É
noite, próximo a um hotel de beira de esquina e preço baixo, Paul aguarda
pacientemente por seu alvo. O professor está em um carro esporte, parado atrás
de algumas árvores. Com luzes apagadas e binóculos, ele identifica um veículo no
estacionamento que bate com a descrição que busca.
Até que não foi má ideia rondar os poucos
hotéis na entrada de Bleak Hill, ele pensa.
A
chuva cai tediosamente, as horas se arrastam, apenas uma garrafa de café o
mantém alerta. E, é claro, a expectativa da ação. Geralmente seria o Golem a
cuidar de alguém perigosa como essa caçadora, mas dentro dos limites de Bleak
Hill, essa não é uma opção. Até hoje as ações do Golem foram em outras cidades,
e ele não quer levantar atenção desnecessária para esse lugar no meio do nada.
Após
algumas horas de espera, seu alvo dá as caras! Saindo de dentro do hotel surge
a mulher: grande e de sobretudo marrom, cabelos muito negros, rosto largo e sem
guarda-chuva. Ela anda até o carro, atenta aos arredores e carregando uma bolsa
de viagem.
Hora de começar a caçada, ele pensa,
enquanto guarda o café.
[...]
Dias
antes.
Na sala
de aula, vazia após o fim da sua última aula, o professor assiste atentamente
ao vídeo que seu contato na polícia enviou. Nele, uma figura alta de sobretudo
marrom, botas pretas e cabelo negro arromba a porta da casa de sua futura
vítima. Paul dificilmente pensaria que se trata de uma mulher se os relatórios
não dissessem isso, as imagens desfocadas e o porte físico dela em nada ajudam
na dedução.
São
6h00 da manhã quando a mulher entra e 6h09 quando sai. Segundo o relatório
policial, testemunhas alegam ter ouvido troca de tiros de dentro da casa,
segundo as imagens do vídeo, pouco após a saída da assassina a residência pega
fogo. Ao menos quatro vítimas são confirmadas como dela: uma em Manchester,
três em York. Pelos dados coletados, os alvos seguem o padrão esperado por
Davis, indivíduos pouco sociáveis, de vida noturna e dos quais os vizinhos
sabiam pouco. Ou seja: todos vampiros.
Após
o vídeo, Paul observa fotos de um apartamento modesto em que a suspeita se
hospedava em um bairro no centro de York. A polícia estourou o local, mas não
antes dela pôr fogo em tudo.
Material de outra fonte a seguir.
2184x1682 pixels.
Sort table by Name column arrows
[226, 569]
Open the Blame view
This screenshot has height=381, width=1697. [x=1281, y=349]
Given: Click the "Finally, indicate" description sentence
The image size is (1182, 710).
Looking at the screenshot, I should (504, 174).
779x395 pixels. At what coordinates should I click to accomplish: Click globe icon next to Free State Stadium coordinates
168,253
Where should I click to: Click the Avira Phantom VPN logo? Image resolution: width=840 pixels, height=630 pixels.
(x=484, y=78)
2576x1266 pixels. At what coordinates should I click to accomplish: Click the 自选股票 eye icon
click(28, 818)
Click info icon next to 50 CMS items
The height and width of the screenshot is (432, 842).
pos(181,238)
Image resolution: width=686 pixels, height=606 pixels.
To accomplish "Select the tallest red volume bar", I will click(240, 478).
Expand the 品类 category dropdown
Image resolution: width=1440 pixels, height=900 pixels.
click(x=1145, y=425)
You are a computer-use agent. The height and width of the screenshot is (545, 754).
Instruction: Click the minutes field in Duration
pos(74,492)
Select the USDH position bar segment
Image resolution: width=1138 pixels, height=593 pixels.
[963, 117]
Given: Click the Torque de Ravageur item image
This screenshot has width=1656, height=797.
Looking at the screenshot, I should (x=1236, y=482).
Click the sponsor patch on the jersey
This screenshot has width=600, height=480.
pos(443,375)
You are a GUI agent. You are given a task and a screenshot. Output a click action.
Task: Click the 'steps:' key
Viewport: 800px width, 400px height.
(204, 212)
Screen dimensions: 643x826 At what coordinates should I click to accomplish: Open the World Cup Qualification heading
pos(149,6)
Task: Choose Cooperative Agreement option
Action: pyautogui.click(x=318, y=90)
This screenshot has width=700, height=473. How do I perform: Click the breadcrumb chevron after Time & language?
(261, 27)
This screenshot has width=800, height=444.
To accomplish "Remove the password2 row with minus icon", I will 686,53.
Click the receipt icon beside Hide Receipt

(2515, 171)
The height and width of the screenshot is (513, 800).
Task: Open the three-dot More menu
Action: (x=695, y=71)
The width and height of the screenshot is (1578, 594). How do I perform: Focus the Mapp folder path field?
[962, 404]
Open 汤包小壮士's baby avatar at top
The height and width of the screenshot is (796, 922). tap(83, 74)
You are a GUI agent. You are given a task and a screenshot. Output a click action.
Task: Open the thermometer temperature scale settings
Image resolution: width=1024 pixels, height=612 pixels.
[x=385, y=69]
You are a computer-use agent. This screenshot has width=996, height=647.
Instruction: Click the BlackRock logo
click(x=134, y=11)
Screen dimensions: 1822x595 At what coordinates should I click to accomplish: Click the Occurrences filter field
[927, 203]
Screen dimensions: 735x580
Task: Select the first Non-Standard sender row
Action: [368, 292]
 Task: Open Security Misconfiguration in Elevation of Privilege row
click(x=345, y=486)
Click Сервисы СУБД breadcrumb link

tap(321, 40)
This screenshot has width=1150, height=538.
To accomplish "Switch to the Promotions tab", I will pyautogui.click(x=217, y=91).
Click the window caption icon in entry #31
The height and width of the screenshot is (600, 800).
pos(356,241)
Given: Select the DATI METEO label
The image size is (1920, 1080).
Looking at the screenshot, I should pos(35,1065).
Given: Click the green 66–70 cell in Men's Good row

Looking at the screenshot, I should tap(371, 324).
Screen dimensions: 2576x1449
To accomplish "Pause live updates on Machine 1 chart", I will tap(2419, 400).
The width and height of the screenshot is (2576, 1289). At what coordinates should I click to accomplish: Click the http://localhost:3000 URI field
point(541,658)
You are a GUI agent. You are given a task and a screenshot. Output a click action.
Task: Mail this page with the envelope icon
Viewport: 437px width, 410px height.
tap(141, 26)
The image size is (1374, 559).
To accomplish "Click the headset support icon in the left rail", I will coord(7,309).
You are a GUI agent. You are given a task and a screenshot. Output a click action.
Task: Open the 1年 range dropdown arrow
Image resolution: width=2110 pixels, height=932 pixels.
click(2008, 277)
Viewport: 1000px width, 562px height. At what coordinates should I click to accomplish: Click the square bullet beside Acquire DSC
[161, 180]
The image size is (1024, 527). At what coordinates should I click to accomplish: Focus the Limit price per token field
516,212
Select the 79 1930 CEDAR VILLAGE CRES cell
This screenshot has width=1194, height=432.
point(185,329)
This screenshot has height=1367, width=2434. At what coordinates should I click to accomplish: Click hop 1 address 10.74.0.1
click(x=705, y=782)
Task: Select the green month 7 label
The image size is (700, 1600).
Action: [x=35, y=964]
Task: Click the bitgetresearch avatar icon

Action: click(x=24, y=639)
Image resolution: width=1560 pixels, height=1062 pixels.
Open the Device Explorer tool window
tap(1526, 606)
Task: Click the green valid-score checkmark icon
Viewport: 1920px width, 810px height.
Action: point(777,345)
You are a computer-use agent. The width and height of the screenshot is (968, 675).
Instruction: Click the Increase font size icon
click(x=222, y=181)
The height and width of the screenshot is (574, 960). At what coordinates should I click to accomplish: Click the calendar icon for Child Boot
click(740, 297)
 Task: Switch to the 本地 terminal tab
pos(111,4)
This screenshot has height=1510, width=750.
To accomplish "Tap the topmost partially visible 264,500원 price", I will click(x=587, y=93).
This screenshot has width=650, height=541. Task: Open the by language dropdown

Entre textos bíblicos em latim, crucifixos, terços
e imagens de santos católicos, foram encontrados fragmentos de fotos das
vítimas e um pedaço de mapa do Reino Unido. O mapa continha marcações que
coincidem com as localizações das últimas vítimas, e outras desconhecidas.
O
investigador trabalha com a hipótese de uma serial killer fanática religiosa,
mas Paul sabe a verdade.
Desculpem amigos policiais, mas o alvo é
meu.
[...]
De
volta a caçada.
O
carro parte e começa a perseguição silenciosa, Paul segue com as luzes apagadas
e no limite da distância que o binóculo lhe permite, felizmente, as estradas da
cidade são previsíveis.
Após
alguns minutos de perseguição sob a chuva, o carro para no estacionamento de um
restaurante recém inaugurado que promete vender comida de boa qualidade e
trazer um pouco de refinamento à cidade.
Não vai durar muito, ele pensa.
Ela
entra, Paul aguarda cinco minutos e sai do carro. Depois se deixa molhar de
chuva (ignorando o guarda-chuvas no porta-malas) e vai andando calmamente até o
restaurante.
Deu trabalho achar você, hora de ser
criativo, decide.
[...]
Noite
anterior.
O
expediente acabou em sua loja de beira de estrada, e o vendedor de armas se
dirige ao carro, pensando apenas em ir para casa, tomar banho, jantar e ver tv
com a mulher. Ele abre a porta do carro e, quando começa a entrar, tem a
sensação de estar sendo observado. O homem tenta sutilmente sacar uma pistola
que espera não ter que usar, enquanto sua e treme de cima à baixo.
Infelizmente
para ele, o invasor não lhe deixa tempo de decidir se usa a arma ou não. Em um
movimento rápido ele é puxado para trás com força, sem entender como, já está
desarmado! Uma dor alucinante no braço que segurava a arma indica que o
processo de desarme incluiu a quebra da mão. Um vislumbre rápido no retrovisor
revela uma face de pedra, sinistra o suficiente para fazê-lo congelar de medo!
Após
alguns instantes de silêncio, com uma mão de cor escura e áspera fechando sua
boca e um cano gelado de arma encostado em sua nuca, uma música suave começa a
preencher o veículo. Música hebraica, ele pensa. A música do Golem, ele percebe. Tremendo de ponta a ponta, Steve se
recorda das reportagens que leu sobre o misterioso assassino, um justiceiro
cruel que tem matado criminosos brutalmente.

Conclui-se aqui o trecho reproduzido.